**SELECTED EXCERPT**
|---|

Another Wake-Up Call for the World’s Biggest Oil Junkie

America Still Doesn’t Get It

By Chris Nelder, GetRealList
May 4, 2010

OK, America, it’s time to get real about energy.

The explosion and destruction of the Horizon deepwater rig and the subsequent oil spill disaster are only the latest in a series of wake-up calls you’ve received. Are you listening now?

Your first warning came in 1956, with the publication of M. King Hubbert’s model of US oil production, which correctly predicted its peak in 1970. When Hubbert updated his model on camera in 1976, he also nailed the peak of worldwide conventional oil production in 2005.

Since then, production has remained flat at roughly 74 million barrels per day (mbpd), despite prices gyrating wildly from $40 to $147 to $33 and back to $86 today. High prices did not deliver more oil to market.

Very simply, the cheap and easy oil is gone. What’s left is smaller, harder to find, of lesser quality, and in much more challenging places–under a mile of water and another five miles of rock, for example. It’s expensive, risky, and yes, dangerous.

American domestic oil production peaked in October, 1970 at just over 10 mbpd. It has been in a steadily declining trend ever since, and now stands at 5.5 mpbd.

|---|

**DATA EXCERPT**
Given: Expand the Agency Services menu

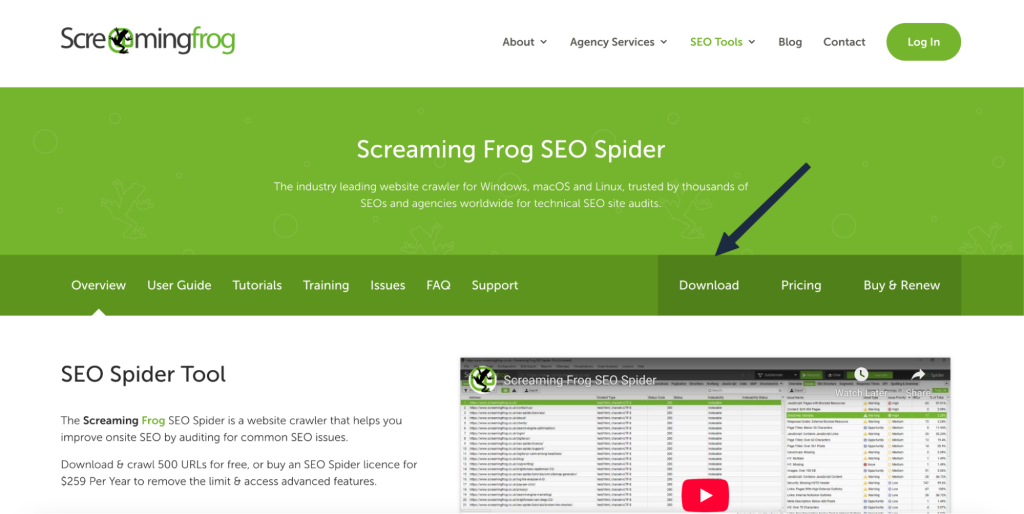Looking at the screenshot, I should click(618, 42).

|---|

**PROBLEM TO SOLVE**
Type out the part of the oil article between "Your first warning" and "at 5.5 mpbd.", inclusive. The lines above have nothing to do with the work here.

**ANSWER TO THE EXERCISE**
Your first warning came in 1956, with the publication of M. King Hubbert’s model of US oil production, which correctly predicted its peak in 1970. When Hubbert updated his model on camera in 1976, he also nailed the peak of worldwide conventional oil production in 2005.

Since then, production has remained flat at roughly 74 million barrels per day (mbpd), despite prices gyrating wildly from $40 to $147 to $33 and back to $86 today. High prices did not deliver more oil to market.

Very simply, the cheap and easy oil is gone. What’s left is smaller, harder to find, of lesser quality, and in much more challenging places–under a mile of water and another five miles of rock, for example. It’s expensive, risky, and yes, dangerous.

American domestic oil production peaked in October, 1970 at just over 10 mbpd. It has been in a steadily declining trend ever since, and now stands at 5.5 mpbd.